- Stated exercise
Please rewrite the lines starting with the line with "Given: Collapse the" and going on through the line with "pyautogui.click(x=140, y=151)", replacing "Instruction" with "Step" and leaving everything else unchanged.

- Source records

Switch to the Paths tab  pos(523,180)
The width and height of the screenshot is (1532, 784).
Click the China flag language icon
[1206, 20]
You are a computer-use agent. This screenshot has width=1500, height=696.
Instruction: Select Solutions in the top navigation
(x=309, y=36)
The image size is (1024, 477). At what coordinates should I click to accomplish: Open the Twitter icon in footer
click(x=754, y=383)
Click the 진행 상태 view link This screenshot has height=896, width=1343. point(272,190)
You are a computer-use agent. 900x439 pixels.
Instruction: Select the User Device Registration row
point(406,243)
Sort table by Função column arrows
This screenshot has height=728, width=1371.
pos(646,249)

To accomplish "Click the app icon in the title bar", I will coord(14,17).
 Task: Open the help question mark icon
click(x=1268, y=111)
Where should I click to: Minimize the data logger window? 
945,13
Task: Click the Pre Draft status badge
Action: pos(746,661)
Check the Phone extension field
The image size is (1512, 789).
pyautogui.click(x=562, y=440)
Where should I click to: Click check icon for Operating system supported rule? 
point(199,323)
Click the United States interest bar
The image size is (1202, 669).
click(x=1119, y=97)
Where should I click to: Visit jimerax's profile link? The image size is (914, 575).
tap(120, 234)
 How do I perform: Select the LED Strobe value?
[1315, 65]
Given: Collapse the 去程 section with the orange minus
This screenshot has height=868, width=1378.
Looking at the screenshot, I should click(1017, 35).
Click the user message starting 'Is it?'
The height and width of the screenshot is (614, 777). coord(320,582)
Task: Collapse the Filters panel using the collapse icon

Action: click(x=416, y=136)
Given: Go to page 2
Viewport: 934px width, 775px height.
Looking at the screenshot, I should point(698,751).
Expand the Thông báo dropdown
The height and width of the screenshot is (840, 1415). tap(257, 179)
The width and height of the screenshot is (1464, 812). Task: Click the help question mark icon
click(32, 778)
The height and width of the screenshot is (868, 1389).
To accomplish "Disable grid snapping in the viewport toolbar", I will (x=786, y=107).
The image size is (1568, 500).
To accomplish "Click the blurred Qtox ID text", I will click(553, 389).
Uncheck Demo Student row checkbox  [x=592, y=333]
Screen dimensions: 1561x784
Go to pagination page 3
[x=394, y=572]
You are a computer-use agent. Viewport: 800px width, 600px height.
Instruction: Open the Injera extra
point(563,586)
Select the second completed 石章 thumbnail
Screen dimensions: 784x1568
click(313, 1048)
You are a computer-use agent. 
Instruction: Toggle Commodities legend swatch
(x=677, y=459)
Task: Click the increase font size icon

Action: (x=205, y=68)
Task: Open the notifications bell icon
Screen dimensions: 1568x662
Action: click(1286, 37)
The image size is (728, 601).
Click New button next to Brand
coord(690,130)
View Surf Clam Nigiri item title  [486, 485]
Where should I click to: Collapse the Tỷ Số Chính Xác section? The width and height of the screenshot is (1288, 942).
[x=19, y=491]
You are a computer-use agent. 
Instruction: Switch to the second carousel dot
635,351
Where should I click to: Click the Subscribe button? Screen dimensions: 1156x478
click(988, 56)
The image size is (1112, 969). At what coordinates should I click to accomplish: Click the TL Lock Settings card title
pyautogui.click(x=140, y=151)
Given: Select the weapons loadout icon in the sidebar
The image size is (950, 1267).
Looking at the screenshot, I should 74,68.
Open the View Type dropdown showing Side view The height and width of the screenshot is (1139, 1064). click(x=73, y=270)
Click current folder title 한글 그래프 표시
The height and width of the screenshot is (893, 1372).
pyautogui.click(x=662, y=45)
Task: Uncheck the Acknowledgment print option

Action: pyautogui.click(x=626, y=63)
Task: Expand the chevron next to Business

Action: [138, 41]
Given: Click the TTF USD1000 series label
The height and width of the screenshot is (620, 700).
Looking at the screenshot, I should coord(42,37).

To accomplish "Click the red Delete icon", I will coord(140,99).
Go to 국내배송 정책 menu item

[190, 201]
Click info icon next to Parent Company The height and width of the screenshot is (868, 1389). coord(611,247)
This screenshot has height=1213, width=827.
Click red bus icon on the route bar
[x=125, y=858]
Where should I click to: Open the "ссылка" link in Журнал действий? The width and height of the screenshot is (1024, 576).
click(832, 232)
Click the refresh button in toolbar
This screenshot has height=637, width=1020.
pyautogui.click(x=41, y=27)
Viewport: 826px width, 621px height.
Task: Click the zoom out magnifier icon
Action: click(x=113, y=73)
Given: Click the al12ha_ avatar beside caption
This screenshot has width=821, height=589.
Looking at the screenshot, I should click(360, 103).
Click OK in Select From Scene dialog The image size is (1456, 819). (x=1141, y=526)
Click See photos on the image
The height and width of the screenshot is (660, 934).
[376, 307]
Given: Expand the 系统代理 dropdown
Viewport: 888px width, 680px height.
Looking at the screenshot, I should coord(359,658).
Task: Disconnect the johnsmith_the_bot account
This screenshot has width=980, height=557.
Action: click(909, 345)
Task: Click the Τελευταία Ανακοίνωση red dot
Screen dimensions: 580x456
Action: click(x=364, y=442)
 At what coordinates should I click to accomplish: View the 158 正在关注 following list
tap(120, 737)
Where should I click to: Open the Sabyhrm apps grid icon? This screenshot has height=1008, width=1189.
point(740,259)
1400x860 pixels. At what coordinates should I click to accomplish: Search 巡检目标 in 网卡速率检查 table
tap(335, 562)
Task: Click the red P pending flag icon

- Reply
Given: Collapse the 去程 section with the orange minus
This screenshot has height=868, width=1378.
Looking at the screenshot, I should click(1017, 35).
Click the user message starting 'Is it?'
The height and width of the screenshot is (614, 777). coord(320,582)
Task: Collapse the Filters panel using the collapse icon

Action: click(x=416, y=136)
Given: Go to page 2
Viewport: 934px width, 775px height.
Looking at the screenshot, I should point(698,751).
Expand the Thông báo dropdown
The height and width of the screenshot is (840, 1415). tap(257, 179)
The width and height of the screenshot is (1464, 812). Task: Click the help question mark icon
click(32, 778)
The height and width of the screenshot is (868, 1389).
To accomplish "Disable grid snapping in the viewport toolbar", I will (x=786, y=107).
The image size is (1568, 500).
To accomplish "Click the blurred Qtox ID text", I will click(553, 389).
Uncheck Demo Student row checkbox  [x=592, y=333]
Screen dimensions: 1561x784
Go to pagination page 3
[x=394, y=572]
You are a computer-use agent. Viewport: 800px width, 600px height.
Step: Open the Injera extra
point(563,586)
Select the second completed 石章 thumbnail
Screen dimensions: 784x1568
click(313, 1048)
You are a computer-use agent. 
Step: Toggle Commodities legend swatch
(x=677, y=459)
Task: Click the increase font size icon

Action: (x=205, y=68)
Task: Open the notifications bell icon
Screen dimensions: 1568x662
Action: click(1286, 37)
The image size is (728, 601).
Click New button next to Brand
coord(690,130)
View Surf Clam Nigiri item title  [486, 485]
Where should I click to: Collapse the Tỷ Số Chính Xác section? The width and height of the screenshot is (1288, 942).
[x=19, y=491]
You are a computer-use agent. 
Step: Switch to the second carousel dot
635,351
Where should I click to: Click the Subscribe button? Screen dimensions: 1156x478
click(988, 56)
The image size is (1112, 969). At what coordinates should I click to accomplish: Click the TL Lock Settings card title
pyautogui.click(x=140, y=151)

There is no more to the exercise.